Estaba abochornada, ruborizada, avergonzada de haber hecho el ridículo más grande de mi vida. Me quedé muda, mientras él añadía detalles a su confesión.

– No debe resultarte extraño el hecho de que quiera estar contigo. Me he sentido muy solo en los últimos tiempos. Mi pareja murió hace menos de un año. Ahí están sus cenizas todavía -dijo señalando al baúl que estaba al lado de la cama, junto a la pipa de agua-. Tengo que llevarlas a Menorca, pero me ha faltado el ánimo en todos estos meses. Por nada del mundo quisiera iniciar otra relación hasta que termine el duelo y cicatricen las heridas. Imanol y yo vivimos juntos quince años. Fue el gran amor de mi vida. Perdóname si me confundo, Carlota, pero creo que nos hemos juntado dos almas solitarias en un momento crucial. Todo el mundo sabe que soy gay, bueno, es un modo de hablar. No es que lo vaya pregonando por ahí.

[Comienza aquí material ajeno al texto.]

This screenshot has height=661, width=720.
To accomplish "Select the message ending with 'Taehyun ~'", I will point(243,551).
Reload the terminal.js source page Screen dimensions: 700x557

Me refiero a que actuó con tanta naturalidad que no creí necesario hacértelo saber de un modo explícito. Creo que he jugado limpio contigo en todo momento. ¿Te acuerdas cuando te dije que sabía lo que era tener un hijo?

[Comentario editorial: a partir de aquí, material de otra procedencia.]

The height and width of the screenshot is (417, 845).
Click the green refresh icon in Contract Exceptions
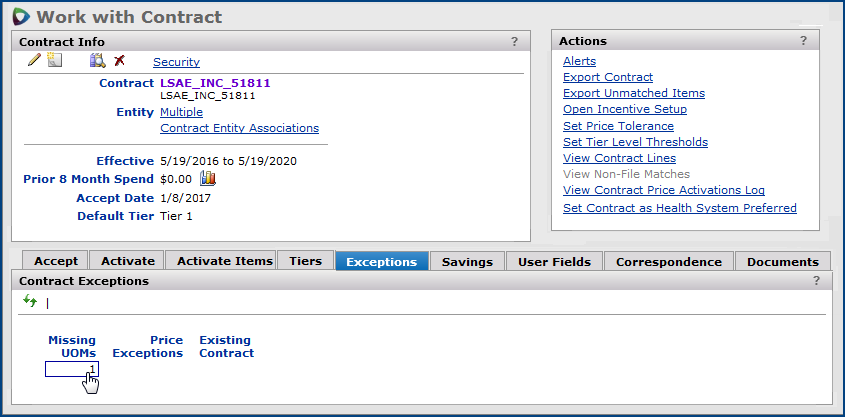coord(30,301)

Estaba petrificada, desfallecida, extenuada… No podía articular palabra.

– No pretendía ocultártelo, pero tampoco quería contagiarte mi abatimiento. Te dije que ya hablaríamos de esa historia en el momento oportuno. Pues bien, veo que ha llegado la hora de contarte que cuando le conocí, Imanol acababa de tener un hijo. Pronto cumplirá los dieciséis años y, en cierto modo, lo hemos criado entre los dos. Ha crecido con nosotros, bueno, y con su madre, pero ahora ella le ha separado de mí. Le ha contado mil patrañas, le ha convencido de que soy el culpable de todas sus desdichas y el chico está hecho un lío y huye de mí. Desde la muerte de Imanol no he vuelto a verle y te juro que le quiero como si fuera mi propio hijo. En la casa de Menorca están mis libros, mis películas, mis muebles, mis cuadros… todo lo que tengo. Antes de recuperarlos, de encerrarme allí con mis recuerdos más queridos, quiero superar esta situación. Aún no he perdido la esperanza de que, a medida que pase el tiempo, las cosas se vayan calmando y pueda restablecer la relación con el chico o, al menos, hablar con él sobre su padre. Era el hombre más generoso, inteligente y sensible del mundo. Por eso sigo aquí, viviendo en precario, con esta sensación de provisionalidad.